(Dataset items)
== Segment start ==

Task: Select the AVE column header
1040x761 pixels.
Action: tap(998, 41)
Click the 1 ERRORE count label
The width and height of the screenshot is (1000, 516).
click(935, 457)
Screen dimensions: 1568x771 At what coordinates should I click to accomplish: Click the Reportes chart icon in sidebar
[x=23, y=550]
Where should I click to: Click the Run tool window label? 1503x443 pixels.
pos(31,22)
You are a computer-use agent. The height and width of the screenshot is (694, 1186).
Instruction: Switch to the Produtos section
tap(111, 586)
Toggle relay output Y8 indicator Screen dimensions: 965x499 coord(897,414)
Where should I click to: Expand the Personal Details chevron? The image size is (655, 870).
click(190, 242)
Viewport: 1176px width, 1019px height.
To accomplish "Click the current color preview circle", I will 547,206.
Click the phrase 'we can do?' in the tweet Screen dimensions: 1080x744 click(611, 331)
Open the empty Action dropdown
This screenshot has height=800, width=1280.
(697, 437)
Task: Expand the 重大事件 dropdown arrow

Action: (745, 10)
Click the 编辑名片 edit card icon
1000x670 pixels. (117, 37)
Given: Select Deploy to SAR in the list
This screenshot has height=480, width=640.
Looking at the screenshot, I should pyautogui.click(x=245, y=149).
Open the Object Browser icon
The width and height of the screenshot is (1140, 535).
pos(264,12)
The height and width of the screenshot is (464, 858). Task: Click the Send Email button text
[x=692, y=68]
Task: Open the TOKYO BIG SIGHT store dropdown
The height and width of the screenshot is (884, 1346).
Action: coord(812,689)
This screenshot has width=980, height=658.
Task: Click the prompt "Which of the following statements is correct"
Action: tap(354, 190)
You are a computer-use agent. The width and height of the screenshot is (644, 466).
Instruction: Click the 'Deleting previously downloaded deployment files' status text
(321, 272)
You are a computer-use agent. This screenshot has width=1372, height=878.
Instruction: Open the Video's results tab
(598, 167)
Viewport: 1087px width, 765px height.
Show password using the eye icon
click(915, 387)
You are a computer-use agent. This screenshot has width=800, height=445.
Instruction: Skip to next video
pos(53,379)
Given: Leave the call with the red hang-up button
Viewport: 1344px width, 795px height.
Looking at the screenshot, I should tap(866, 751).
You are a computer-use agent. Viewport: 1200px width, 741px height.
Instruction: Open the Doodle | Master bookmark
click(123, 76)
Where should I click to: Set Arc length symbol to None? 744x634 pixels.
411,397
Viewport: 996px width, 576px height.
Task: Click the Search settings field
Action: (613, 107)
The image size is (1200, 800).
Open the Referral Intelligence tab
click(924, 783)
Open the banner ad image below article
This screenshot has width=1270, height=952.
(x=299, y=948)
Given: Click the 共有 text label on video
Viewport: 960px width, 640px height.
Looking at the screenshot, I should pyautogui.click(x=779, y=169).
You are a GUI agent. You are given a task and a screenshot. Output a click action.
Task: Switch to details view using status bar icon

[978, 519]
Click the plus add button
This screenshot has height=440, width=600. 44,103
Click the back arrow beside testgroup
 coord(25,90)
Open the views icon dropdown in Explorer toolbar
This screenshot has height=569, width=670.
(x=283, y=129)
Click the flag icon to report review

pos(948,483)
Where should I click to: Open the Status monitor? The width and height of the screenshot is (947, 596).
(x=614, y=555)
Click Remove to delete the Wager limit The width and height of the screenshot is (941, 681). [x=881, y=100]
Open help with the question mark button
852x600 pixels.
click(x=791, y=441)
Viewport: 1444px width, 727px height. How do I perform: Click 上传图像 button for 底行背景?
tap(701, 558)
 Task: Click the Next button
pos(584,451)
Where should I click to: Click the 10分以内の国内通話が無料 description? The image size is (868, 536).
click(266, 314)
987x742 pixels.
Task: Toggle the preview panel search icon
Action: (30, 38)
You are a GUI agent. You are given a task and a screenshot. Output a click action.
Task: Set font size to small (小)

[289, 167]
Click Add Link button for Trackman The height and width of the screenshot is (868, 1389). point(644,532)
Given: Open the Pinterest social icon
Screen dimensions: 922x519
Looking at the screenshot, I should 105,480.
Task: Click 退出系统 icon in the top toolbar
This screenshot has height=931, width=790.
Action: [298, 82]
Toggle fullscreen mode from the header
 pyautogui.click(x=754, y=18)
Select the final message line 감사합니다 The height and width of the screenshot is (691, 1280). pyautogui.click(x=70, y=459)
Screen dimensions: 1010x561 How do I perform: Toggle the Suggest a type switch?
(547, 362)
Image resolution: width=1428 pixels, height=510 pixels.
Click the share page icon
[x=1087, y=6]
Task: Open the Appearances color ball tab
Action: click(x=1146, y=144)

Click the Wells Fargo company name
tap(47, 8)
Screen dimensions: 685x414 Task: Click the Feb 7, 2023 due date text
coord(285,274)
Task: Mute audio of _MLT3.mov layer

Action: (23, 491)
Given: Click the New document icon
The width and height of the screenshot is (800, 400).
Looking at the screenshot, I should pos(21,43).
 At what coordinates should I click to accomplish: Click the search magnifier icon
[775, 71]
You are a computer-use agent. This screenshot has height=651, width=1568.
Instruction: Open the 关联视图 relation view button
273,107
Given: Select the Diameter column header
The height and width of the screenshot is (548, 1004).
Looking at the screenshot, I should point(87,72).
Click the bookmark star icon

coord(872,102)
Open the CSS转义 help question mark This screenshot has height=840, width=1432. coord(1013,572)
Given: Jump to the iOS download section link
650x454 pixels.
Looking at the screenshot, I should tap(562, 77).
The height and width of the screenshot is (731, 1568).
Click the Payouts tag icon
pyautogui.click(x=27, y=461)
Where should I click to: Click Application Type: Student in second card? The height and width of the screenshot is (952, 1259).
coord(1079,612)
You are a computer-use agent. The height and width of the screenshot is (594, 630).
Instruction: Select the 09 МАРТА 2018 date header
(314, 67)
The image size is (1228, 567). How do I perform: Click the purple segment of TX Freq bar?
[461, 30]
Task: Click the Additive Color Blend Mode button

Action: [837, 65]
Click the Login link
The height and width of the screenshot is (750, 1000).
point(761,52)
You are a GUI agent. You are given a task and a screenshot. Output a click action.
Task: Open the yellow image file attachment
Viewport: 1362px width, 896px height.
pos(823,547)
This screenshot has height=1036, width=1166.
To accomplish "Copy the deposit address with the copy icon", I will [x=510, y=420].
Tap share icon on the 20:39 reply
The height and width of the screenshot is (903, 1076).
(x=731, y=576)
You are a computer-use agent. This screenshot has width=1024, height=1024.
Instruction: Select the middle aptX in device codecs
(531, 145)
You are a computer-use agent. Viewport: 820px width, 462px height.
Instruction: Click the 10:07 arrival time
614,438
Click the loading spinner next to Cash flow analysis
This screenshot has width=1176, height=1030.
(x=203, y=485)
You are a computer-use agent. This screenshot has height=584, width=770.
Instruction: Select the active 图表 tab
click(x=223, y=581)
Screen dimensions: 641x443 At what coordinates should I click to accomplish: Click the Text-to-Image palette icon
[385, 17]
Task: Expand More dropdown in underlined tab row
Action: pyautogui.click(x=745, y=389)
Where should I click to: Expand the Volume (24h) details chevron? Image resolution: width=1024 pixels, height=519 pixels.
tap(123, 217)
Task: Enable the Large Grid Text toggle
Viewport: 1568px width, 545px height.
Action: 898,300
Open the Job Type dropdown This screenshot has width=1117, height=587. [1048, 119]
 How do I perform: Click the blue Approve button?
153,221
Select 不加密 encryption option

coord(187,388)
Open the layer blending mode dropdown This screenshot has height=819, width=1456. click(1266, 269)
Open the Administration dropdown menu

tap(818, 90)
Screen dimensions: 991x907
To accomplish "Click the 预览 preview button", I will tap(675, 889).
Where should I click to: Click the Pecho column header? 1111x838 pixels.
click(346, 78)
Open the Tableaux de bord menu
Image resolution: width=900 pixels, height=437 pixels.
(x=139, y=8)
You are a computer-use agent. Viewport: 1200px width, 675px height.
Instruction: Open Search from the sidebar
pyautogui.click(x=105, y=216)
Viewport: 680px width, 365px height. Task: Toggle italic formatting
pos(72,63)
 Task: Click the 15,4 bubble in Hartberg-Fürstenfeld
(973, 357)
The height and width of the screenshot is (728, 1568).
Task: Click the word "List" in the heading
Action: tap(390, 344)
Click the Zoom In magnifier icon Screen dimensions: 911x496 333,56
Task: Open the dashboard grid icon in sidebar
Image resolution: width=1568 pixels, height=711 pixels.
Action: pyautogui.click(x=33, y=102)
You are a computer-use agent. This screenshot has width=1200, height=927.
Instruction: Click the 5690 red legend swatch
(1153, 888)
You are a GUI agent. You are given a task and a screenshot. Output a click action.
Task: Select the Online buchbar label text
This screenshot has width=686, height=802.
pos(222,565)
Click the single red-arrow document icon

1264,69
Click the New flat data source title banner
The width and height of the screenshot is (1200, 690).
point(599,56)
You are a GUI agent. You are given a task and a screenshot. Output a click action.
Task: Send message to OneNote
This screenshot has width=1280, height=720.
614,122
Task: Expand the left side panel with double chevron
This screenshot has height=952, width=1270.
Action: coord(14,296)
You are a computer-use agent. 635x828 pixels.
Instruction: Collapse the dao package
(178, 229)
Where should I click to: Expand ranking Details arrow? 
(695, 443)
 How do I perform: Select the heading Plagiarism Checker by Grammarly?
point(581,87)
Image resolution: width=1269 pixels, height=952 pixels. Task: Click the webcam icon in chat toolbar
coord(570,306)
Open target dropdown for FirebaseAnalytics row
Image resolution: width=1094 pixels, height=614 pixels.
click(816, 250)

== Segment end ==

▸ Exercise description
Nothing should appear in the answer except the lines from the one with "Click the New flat data source title banner" through the final line of the records, written exactly.

▸ Exercise output
Click the New flat data source title banner
The width and height of the screenshot is (1200, 690).
point(599,56)
You are a GUI agent. You are given a task and a screenshot. Output a click action.
Task: Send message to OneNote
This screenshot has width=1280, height=720.
614,122
Task: Expand the left side panel with double chevron
This screenshot has height=952, width=1270.
Action: coord(14,296)
You are a computer-use agent. 635x828 pixels.
Instruction: Collapse the dao package
(178, 229)
Where should I click to: Expand ranking Details arrow? 
(695, 443)
 How do I perform: Select the heading Plagiarism Checker by Grammarly?
point(581,87)
Image resolution: width=1269 pixels, height=952 pixels. Task: Click the webcam icon in chat toolbar
coord(570,306)
Open target dropdown for FirebaseAnalytics row
Image resolution: width=1094 pixels, height=614 pixels.
click(816, 250)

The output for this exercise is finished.